His voice cracks and the pain radiating from him is palpable. He doesn’t object when I lean over and pluck the empty bottle from his lap to set it aside before it gets busted. “There’s never a good reason to hate your child. It wasn’t anything you did.” Even before, when we were getting close, he never talked about his dad. I overheard enough between him and Dani to know he was abusive, but watching what he’s going through now, I learn I’m capable of despising a person I’ve never met.

“He was always a bastard,” he continues like he didn’t hear me. “He treated Mom like shit, hit her when she didn’t follow his orders fast enough. Or when she tried to stop him from beating me. Dani…she was the only one who escaped his hate then. Maybe because she was the baby. Even when we got older, he controlled her, but saved the abuse for me. She was too young to remember him hitting Mom and she only saw him beat me once I deserved it. Maybe that’s why she can’t hate him, can’t see who he is…was.”

I’m startled for a moment at the agonized laugh that follows. “Was. He’s dead. Part of me still can’t believe it.”

Not once since I’ve returned have I touched Axton, but boundaries be damned. I take his hand, and he turns to regard me like he’s just remembered I’m there. His fingers tighten in mine. “You never deserved that.”

His words grow thick as the alcohol takes over. “I did. She left us because of me. Left Dad and Dani too. To get away from me.”

“No, Axton…”

“Yes!” His other hand slaps down on the arm of the couch. “I loved her too much. Took up all her time. I was too clingy and needy, and she couldn’t stand it. She left. Dad told me she would never come back and he was right. He said I drove her away. I destroyed our family, and he was right.”

God, the words pouring out of him rip me open, but it explains so much. His hesitation to get close to anyone, love anyone, even his own son in the beginning. “No,” I choke out around the lump in my throat. “Could Caden ever make you leave by loving you too much? You didn’t drive her away, your dad did. His abuse.”

My words don’t seem to have any impact as he continues, “He called me the destroyer, told me she wouldn’t be the only one I’d ruin. He was right.”

Axton’s hand in mine starts to go slack. “I knew. From the moment I opened that door and saw, I knew he was right.

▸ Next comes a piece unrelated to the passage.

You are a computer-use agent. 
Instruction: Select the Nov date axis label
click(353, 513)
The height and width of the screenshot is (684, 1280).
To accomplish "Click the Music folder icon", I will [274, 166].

Now, I can’t stop opening it every time I close my eyes.”

His nightmares. He’s talking about the source of his nightmares. “Axton, what did you see? What was behind the door?”

A few long silent moments make me think he may have fallen asleep, but he gives me four more words before passing out.

“The woman I killed.”

 

 

Those four words haunt my night until almost dawn. What was he talking about? There’s not a trace of me that believes he killed anyone, but the guilt he feels is very real.

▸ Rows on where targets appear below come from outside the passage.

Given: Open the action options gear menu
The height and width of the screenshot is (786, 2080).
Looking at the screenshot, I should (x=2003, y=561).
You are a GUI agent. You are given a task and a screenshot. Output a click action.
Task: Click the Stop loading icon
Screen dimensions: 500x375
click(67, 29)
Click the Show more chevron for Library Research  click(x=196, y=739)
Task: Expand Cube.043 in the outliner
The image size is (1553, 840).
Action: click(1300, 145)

Dani told me Axton had lost someone and that he hadn’t been the same since, but that’s all I know. So many questions I know I can’t ask.

I’m just an employee after all.

After hearing Axton repeat the things his father poisoned him with, I understand his refusal to have anything to do with him, even his death. That doesn’t mean I don’t sympathize with Dani and her desire to give him a memorial. He was her father and she’s doing what she thinks is right. I’ll do my best to be there for both of them, but it’s going to be a challenge not to get caught in the middle. Grief can bring out the worst in people.

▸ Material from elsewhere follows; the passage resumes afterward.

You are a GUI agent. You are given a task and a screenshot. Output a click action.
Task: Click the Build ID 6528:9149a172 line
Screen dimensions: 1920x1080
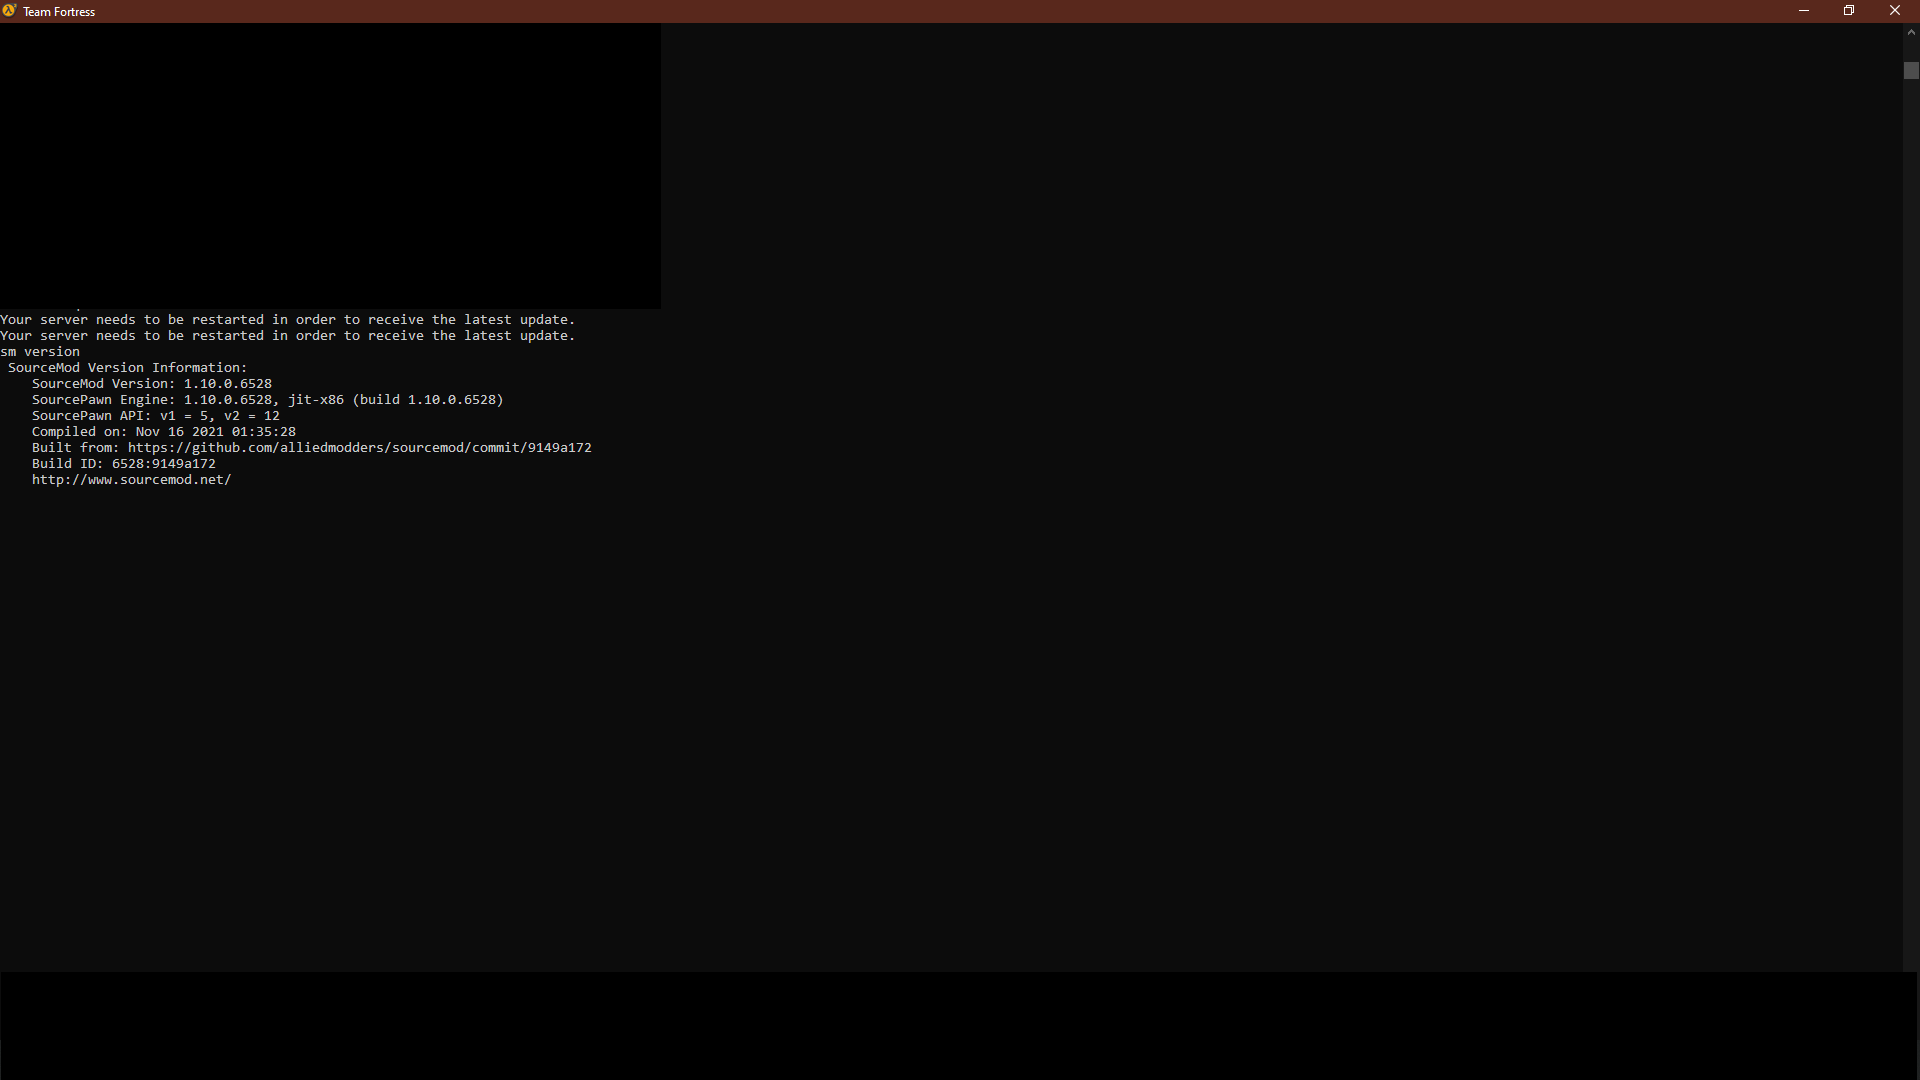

One question does nag at me. Does Dani also blame Axton for their mother’s abandonment? Because she has to know her father does.

Axton is still asleep where I left him on the couch in the music room when Dani’s phone call wakes me a little past ten. “How are you doing?” I ask.

Her voice is steadier than it was yesterday. “I’m okay. How is Ax?”

“He’s still asleep. Do you want me to go with you to make funeral arrangements?” I remember how hard it was to deal with all that alone after my mother’s death.

“Clara and Brysen are going with me, but thanks. I guess there’s no point in asking Ax. He won’t change his mind.”

“No, I don’t think he will.”

She sighs into the phone. “When he wakes, will you see if I can keep Caden here with me another night? Taking care of him is a good distraction and he’s having a good time with Clara and Brysen’s little girl. Jude and Elliot have been around too and just being here with everyone…it helps.”